• **Dokumen Sumber**

Disini kita bisa secara langsung melihat keagungan Tuhan Semesta Alam. Mungkin juga bisa sebagai tempat instrospeksi diri. Betapa kecilnya kita dibandingkan dengan apa yang ada di hadapan kita. Namun kita sering lupa, melupakan kewajiban terhadap Yang Kuasa. Ya Tuhan, maafkanlah segala dosa kami yang kami sengaja maupun tidak. Kami hanyalah makhuk kecil yang tidak memiliki daya dan upaya terhadap ketetapan-Mu. Selamatkan kami dunia dan akhirat. Amin.
Tenda dan Istirahat Malam
Selanjutnya kami menuju tenda, unpacking, lalu mempersiapkan makan malam. Tak lupa kami bersih bersih, bahkan ada yang mandi, karena tak jauh dari tempat kita camp terdapat mata air. Tidak banyak pendaki yang tahu mengenai hal ini. Kalau banyak yang tahu, mungkin sudah menjadi ladang sampah seperti jalur dari Cibodas. Matras yang kotor karena hujan sebelumnya kita cuci, perlengkapan dapur kita cuci, bersyukur kita mendapatkan air dilokasi ini.
Hidangan malam ini cukup istimewa, menu kali ini adalah: Nasi Liwet, Sayur brokoli, Indomie (Menu Wajib) + Kornet, Sarden ABC, Ayam Goreng, serta orak arik telor, plus teh jahe anget. Hmm… yummy… Setelah makan malam, sambil minum kopi, kita bincang bincang mengenai perjalanan tadi. Intinya sangat lelah tapi puas . Selesai bincang bincang, sekitar pukul 20:00 kami menggelar matras, membuka sleeping bag, dan mengenakan jacket bersiap siap untuk mimpi indah mempersiapkan tenaga untuk esok hari menuju puncak gunung Gede.

• **Entri data tersimpan**
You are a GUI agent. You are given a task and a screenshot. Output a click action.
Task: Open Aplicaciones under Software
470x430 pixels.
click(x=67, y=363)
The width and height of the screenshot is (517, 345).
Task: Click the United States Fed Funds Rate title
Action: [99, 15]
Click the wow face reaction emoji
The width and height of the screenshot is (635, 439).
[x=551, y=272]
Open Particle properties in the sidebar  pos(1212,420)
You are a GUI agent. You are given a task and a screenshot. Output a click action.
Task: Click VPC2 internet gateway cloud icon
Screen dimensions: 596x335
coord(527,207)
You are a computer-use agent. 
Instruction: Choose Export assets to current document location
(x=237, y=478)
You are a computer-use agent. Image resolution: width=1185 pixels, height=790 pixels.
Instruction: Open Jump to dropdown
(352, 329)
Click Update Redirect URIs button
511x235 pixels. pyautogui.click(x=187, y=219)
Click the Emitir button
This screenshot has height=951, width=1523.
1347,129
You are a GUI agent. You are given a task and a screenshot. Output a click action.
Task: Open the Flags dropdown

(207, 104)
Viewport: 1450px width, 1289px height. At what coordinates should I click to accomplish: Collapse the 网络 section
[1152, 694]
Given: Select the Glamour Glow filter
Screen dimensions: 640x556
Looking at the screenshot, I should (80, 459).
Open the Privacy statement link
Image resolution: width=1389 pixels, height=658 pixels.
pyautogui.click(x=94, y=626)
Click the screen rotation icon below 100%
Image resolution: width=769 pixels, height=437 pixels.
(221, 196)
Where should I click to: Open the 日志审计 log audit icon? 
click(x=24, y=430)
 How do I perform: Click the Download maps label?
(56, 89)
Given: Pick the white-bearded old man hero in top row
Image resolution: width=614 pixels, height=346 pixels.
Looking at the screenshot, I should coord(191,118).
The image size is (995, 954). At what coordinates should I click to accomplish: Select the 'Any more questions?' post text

• **Tugas**
A. Sebutkan semua hidangan dan minuman yang tercantum dalam menu makan malam pada dokumen sumber.
B. Menurut dokumen sumber, apa yang terdapat tak jauh dari tempat camp?
Catatan tersebut merupakan bahan terpisah dari dokumen sumber.

• **Jawaban**
A.
- Nasi Liwet
- Sayur brokoli
- Indomie + Kornet
- Sarden ABC
- Ayam Goreng
- Orak arik telor
- Teh jahe anget

B. Mata air.